FasterDecoding / REST

REST: Retrieval-Based Speculative Decoding, NAACL 2024
Apache License 2.0
166 stars 10 forks source link

Segmentation Fault when calling libsais_int #14

Open julianmukaj opened 5 months ago

julianmukaj commented 5 months ago
Suffix array initialized with length: 3055148
Calling libsais_int with parameters:
  buffer.as_ptr(): 0x75fee1dff010
  suffix_array.as_mut_ptr(): 0x6967ee0
  buffer.len() as i32: 3055148
  vocab_size: 100000
  symbol_frequency_table: 0
Segmentation fault (core dumped)

Justing the datastore creation scripts and they seem to crash on the finalize step of lib.rs, this is on ubuntu 22 with py 3.9.. Same thing on Windows.

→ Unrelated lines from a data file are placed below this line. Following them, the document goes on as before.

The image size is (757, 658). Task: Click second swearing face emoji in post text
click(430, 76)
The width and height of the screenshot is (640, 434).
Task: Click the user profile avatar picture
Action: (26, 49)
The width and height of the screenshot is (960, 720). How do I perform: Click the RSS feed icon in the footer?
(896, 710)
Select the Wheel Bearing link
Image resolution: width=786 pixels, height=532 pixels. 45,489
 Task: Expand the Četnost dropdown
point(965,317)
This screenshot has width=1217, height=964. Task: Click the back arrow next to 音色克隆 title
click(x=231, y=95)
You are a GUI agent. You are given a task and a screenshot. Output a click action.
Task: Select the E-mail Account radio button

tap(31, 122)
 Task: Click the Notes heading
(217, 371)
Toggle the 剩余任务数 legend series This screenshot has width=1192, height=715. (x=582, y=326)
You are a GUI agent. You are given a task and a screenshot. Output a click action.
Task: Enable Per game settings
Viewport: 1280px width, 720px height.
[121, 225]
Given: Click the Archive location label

Opened the git issue prematurely, I fixed this by adding +1 to vocabulary size in lib.rs (https://discourse.julialang.org/t/segfault-calling-c-function-any-advice/94730/8) and rebuilding the wheel, maybe it is model dependent issue not sure, something to track down and handle for future releases maybe?

I am having trouble with the data reader/search part too..

let end_of_indices = end_of_indices.unwrap();

is not caught is end_of_indices is None

Edit again: increasing vocabulary size above the tokenizer vocab size seems to solve the segmentation error, seems dependent on the datastore data if it throws or not.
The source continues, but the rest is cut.